Les Laboratoires ADWYA : Assises solides et horizons prometteurs

adwya-tunisie-gallery-photo-sante-laboratoireLes responsables à la Direction générale des Laboratoires ADWYA ont organisé, mercredi 12 juin 2013, une visite de presse dans les locaux de l’usine (route de La Marsa), qui a été précédée par une rencontre de présentation de la situation de cette entreprise et de ses perspectives de développement.

 

Il ressort des allocutions de présentation que, fondée en 1984 et entrée en production en 1989, la société n’a cessé de se développer pour devenir de nos jours, un des acteurs majeurs de l’industrie pharmaceutique en Tunisie tout en occupant une place de leader dans le secteur de la santé en général.

Il faut dire que grâce à une démarche prônant la motivation et l’encouragement des efforts de tous les employés, des résultats performants ont suivi, d’où une notoriété méritée des médicaments d’ADWYA  qui ont atteint un haut degré de technicité ainsi que de bons standards de qualité épousant les normes internationales en la matière.

 

Son introduction en Bourse en 2007 a été le point de départ d’une phase nouvelle et d’une mutation qualitative et quantitative du développement de la société.

Ramzi Sandi, directeur général de l’entreprise, a indiqué lors de ses réponses aux questions des journalistes, que le secteur reste ouvert et offre d’autres horizons d’un plus grand développement pour peu que toutes les conditions soient réunies à cet effet, tout en évoquant la question de subvention des médicaments importés par l’Etat qui n’en fait pas de même avec ceux fabriqués localement.

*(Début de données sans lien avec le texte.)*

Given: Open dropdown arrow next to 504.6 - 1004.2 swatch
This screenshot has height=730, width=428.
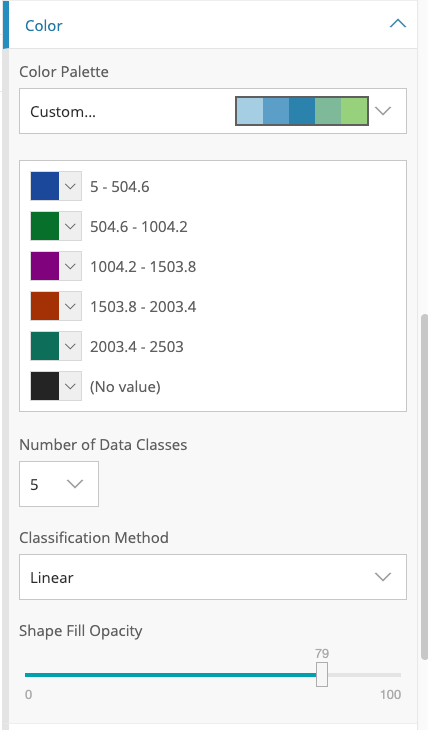Looking at the screenshot, I should click(x=70, y=226).
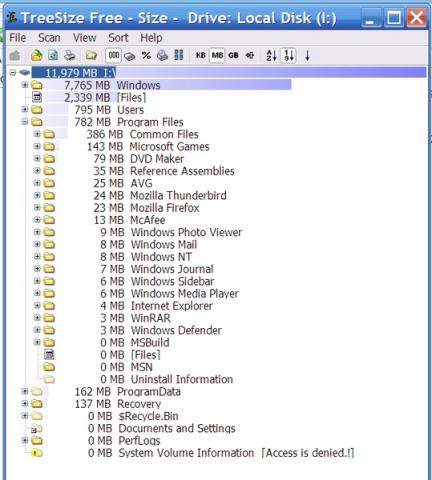This screenshot has width=432, height=480.
Task: Click the allocated space disk icon
Action: tap(129, 56)
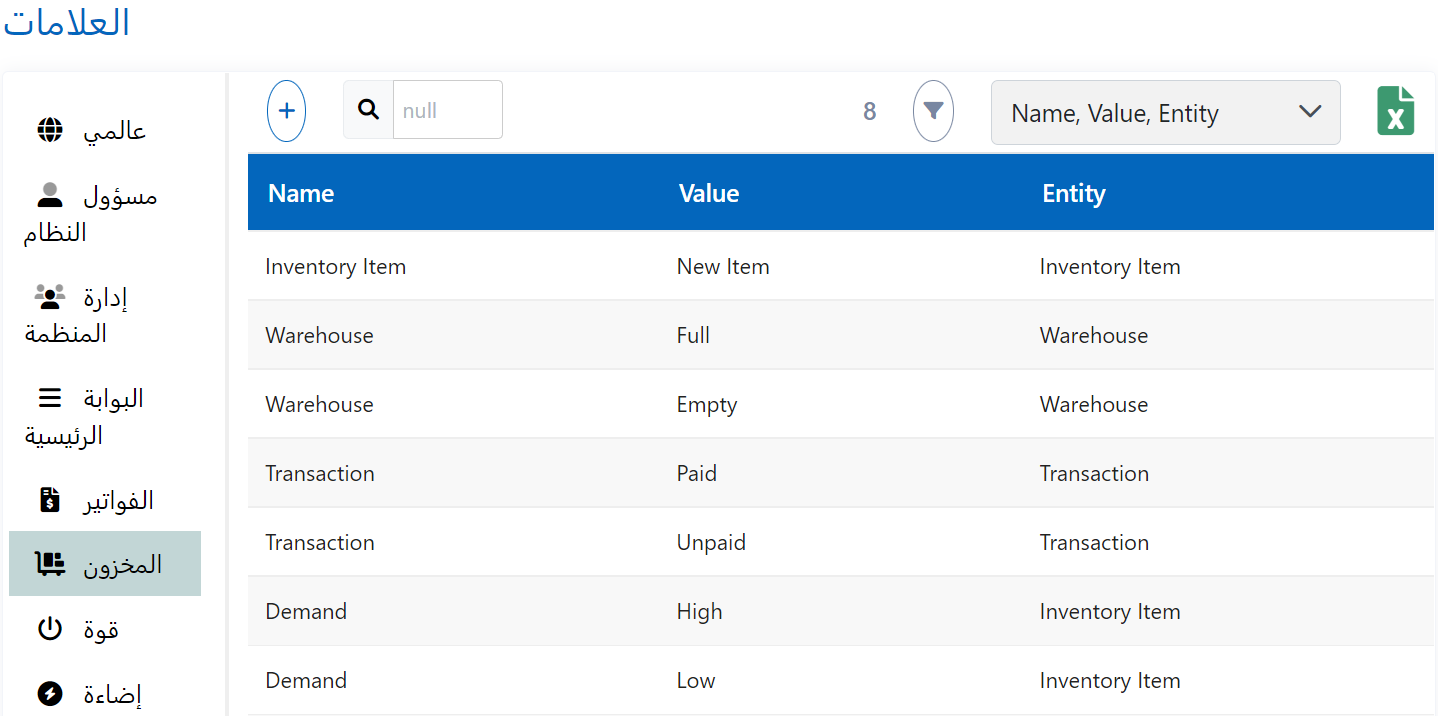Sort by the Value column header
Image resolution: width=1438 pixels, height=716 pixels.
coord(708,193)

La marge bénéficiaire a été un autre point soulevé à propos duquel M. Sandi a indiqué qu’il mériterait d’être bien éclairci, voire révisé, dans le sens où on ne peut pas toucher à cette marge concernant le grossiste et le détaillant, ce qui en laisse à peine 5% pour les fabricants.

 

La représentante du syndicat de l’entreprise a profité de cette encontre pour « faire passer un message », selon ses propres termes, consistant à permettre aux actionnaires actuels de racheter les parts saisies par l’Etat, et ce, dans le cas où une décision est prise ultérieurement en vue de les revendre, car l’avènement d’un acquéreur étranger pourrait perturber les équilibres humains et financiers. Un point sur lequel nous avons constaté une concordance des vues avec la Direction.

 

Lors de la visite guidée à travers les différents rayons des laboratoires, nous avons pu constater de visu la rigueur et la discipline lors des diverses étapes de fabrication : propreté, hygiène, rigueur, contrôle, qualité, traçabilité, compétence des cadres humains…. Bref, tous les ingrédients y étaient, ce qui explique la réputation positive et la place de choix qu’occupe cette entreprise sur la place et le marché pharmaceutique en Tunisie.